Nach seiner kurzen Morgenschicht hat Schleehauf an diesem Tag frei – und frei heißt für ihn: Ski fahren. Als er in die Skisocken schlüpft, blitzen auf seinen nackten Füßen kurz blaugraue Skischuhschnallen auf: Schleehauf hat sie sich tätowieren lassen. Als er den Laden in Skimontur und mit Airbag-Rucksack verlässt, wartet draußen schon Nadine Wallner auf ihn, eine der besten Skifahrerinnen Österreichs, Bergführerin, einstige Siegerin der Freeride World Tour. Sie hat ihre breiten Tiefschneeski geschultert und trägt den Helm ihres Sponsors auf dem Kopf. Gemeinsam stapfen sie in Richtung der Gondel, der Blick nach oben verrät: Nebel. Nicht, dass die beiden das von irgendeinem Plan abbringen könnte. „Ski-Bums wie Schleefi sind für mich die besten Begleiter“, sagt Wallner. Weil sie sich weder an schlechtem Wetter noch an schwierigen Schneeverhältnissen stören – und weil sie verrückt genug sind, einer Freeride-Weltmeisterin zu folgen. Er sehe sich gar nicht wirklich als Ski-Bum, sagt Schleehauf. „Woran erkennt man einen Ski-Bum? Er behauptet, dass er keiner ist“, sagt Wallner.
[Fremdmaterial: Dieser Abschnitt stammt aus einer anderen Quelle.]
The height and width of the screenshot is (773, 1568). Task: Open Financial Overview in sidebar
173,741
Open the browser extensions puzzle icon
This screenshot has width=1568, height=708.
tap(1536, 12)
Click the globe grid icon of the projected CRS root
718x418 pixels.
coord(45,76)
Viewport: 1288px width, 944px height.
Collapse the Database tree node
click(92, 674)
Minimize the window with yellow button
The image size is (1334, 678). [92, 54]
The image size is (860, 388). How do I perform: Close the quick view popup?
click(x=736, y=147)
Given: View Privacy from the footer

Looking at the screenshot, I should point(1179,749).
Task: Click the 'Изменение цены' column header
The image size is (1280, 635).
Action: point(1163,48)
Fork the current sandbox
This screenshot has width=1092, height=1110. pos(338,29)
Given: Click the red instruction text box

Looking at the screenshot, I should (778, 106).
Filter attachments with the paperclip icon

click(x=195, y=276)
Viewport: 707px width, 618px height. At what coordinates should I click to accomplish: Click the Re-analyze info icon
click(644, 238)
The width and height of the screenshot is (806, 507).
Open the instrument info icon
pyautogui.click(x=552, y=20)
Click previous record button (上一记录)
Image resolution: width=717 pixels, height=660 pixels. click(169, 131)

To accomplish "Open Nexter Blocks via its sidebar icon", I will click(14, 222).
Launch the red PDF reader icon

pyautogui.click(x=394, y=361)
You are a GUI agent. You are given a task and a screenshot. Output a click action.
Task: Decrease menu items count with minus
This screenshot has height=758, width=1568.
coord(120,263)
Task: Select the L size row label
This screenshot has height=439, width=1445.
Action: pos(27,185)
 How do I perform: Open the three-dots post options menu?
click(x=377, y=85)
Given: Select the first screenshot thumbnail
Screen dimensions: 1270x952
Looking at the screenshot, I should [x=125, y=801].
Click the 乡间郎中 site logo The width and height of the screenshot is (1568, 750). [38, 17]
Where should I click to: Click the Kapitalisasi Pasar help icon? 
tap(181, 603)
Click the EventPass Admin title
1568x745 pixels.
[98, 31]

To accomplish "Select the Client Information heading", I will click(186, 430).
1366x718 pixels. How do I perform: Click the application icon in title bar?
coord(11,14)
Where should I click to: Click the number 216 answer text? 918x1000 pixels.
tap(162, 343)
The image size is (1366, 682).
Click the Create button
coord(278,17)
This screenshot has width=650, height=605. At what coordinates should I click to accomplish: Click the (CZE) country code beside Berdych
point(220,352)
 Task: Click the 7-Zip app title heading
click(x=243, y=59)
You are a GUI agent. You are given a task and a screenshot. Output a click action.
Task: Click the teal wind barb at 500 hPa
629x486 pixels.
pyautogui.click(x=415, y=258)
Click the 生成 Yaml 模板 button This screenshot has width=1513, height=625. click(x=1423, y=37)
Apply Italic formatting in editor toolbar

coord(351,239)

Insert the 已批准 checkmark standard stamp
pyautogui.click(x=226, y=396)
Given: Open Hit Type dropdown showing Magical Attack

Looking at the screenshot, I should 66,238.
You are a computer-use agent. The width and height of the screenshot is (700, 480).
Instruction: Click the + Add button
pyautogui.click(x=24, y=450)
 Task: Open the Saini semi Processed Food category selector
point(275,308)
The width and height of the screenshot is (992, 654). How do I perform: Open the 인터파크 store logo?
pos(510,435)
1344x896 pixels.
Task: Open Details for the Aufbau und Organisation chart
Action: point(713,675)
Für heute haben sich die beiden eine Route ausgesucht, die sie lieber geheim halten wollen. Kennen nicht so viele Leute, daher ist der Hang auch ein paar Tage nach dem letzten Schneefall noch unverspurt. Der Wind bläst. Die Sonne versteckt sich. Kaum Leute unterwegs. Im Sessellift scannen Wallner und Schleehauf die Hänge ringsum, deuten auf Schneeverwehungen, die Lawinen ankündigen könnten, und sprechen noch einmal über mögliche Abfahrten für heute. Für jede von ihnen nutzen Schleehauf und Wallner Codewörter, die nur Menschen aus dem inneren Zirkel kennen.

Skigebiet St. Anton

Fragt man Wallner und Schleehauf nach dem Aussterben des Ski-Bum, sprechen sie von einem Paradox. Einerseits gebe es immer mehr skiverrückte Freerider, die mit bester Ausrüstung an den Berg kommen und irre Abfahrten fahren, doppelte Backflips drehen und die GoPro-Videos davon bei Instagram posten. Andererseits gingen die meisten von diesen Skiverrückten eben doch einem festen Beruf nach, studierten – oder seien mit ihren Instagram-Accounts so erfolgreich, dass sie Sponsoren hätten und so dem Traum vom ewigen Winter nachjagten. „Ski-Bum zu sein bedeutet, am Sonntag vor dem Supermarkt zu stehen und sich zu fragen, warum er geschlossen hat“, sagt Wallner. Es gebe da noch eine Handvoll, auf die das zutreffe, den verrückten Juan zum Beispiel, einen Argentinier ohne Krankenversicherung, den sie schon mit gebrochenem Bein aus einem Tal rausfahren mussten. Oder ein paar alte Einheimische, die einfach nicht aufhören könnten. Aber sonst?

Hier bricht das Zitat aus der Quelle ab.